I'm reading a legacy C++ code where memory barrier is defined as below. The main OS are linux and vxworks. The compilers are gcc(WindRiver's gcc).
#if((KCompilerGNU)||(kCompilerWindRiver))
#define MEMORY_BARRIER __asm__ volatile("nop\n");
#else
#define MEMORY_BARRIER __asm nop;
#endif
But I don't see how a no-op operation works to produce a memory barrier? Or it's just a fault implementation?
This is a compiler barrier, not a full hardware memory barrier.
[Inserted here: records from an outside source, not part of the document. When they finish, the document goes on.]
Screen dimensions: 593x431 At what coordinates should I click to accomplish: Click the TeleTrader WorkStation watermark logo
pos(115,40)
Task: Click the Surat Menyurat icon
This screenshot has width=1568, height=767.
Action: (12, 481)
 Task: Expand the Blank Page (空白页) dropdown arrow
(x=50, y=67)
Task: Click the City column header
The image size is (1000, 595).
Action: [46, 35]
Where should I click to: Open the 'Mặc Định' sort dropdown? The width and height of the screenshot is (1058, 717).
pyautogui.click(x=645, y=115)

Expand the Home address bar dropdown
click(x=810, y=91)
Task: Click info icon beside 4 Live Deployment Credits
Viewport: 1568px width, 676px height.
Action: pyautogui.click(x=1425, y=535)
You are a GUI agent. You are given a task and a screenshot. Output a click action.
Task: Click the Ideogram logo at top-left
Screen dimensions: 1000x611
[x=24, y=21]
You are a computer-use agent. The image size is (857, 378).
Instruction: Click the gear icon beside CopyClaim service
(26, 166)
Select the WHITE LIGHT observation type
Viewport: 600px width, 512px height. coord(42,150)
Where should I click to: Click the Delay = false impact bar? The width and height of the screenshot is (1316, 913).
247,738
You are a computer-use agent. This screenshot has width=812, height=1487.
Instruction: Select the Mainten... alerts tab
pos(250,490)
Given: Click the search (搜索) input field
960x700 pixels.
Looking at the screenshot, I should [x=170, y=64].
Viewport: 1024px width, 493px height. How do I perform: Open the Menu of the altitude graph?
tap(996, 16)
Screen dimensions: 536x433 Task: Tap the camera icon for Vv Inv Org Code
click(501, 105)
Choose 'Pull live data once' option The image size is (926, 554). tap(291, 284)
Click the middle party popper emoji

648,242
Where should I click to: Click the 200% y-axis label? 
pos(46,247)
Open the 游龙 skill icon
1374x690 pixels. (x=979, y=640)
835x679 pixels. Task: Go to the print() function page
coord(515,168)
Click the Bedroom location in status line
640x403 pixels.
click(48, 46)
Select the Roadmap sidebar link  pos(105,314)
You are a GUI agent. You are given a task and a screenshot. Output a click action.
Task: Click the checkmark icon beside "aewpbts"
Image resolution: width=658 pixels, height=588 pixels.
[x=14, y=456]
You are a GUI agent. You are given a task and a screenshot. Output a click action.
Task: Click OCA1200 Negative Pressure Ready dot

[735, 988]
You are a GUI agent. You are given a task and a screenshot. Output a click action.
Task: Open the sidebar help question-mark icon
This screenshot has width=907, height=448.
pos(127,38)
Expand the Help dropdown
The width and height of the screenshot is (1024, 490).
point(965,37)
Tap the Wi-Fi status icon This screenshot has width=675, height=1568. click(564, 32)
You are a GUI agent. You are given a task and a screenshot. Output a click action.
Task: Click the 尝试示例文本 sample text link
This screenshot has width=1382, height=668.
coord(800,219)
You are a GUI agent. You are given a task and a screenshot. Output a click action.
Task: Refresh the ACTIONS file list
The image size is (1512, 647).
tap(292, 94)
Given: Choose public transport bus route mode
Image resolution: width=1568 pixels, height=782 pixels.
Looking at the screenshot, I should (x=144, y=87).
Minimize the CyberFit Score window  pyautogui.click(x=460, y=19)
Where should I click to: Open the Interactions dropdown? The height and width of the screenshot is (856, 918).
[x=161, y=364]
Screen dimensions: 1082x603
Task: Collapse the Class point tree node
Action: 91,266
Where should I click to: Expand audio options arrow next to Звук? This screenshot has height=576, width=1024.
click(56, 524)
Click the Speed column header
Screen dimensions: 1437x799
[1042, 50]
That is, it is intended to be an opaque call that the compiler can't optimize across, but it doesn't have any effect on the hardware in terms of memory re-ordering1. It may be defined correctly for that purpose if the compilers in question do in fact treat asm blocks as opaque (for example, gcc asm blocks have specific rules for defining exactly what can change across a block, etc).
It may be appropriate to call it a full memory barrier (which usually suppresses both compiler and hardware re-orderings) if you know the hardware this code targets has a strong memory model that never reorders memory operations.
1 That said, such a barrier could still be sufficient in the case that the program is single-threaded or the machine doesn't exhibit interesting reorderings (e.g., a simple in-order, non-speculative CPU or a single-CPU system).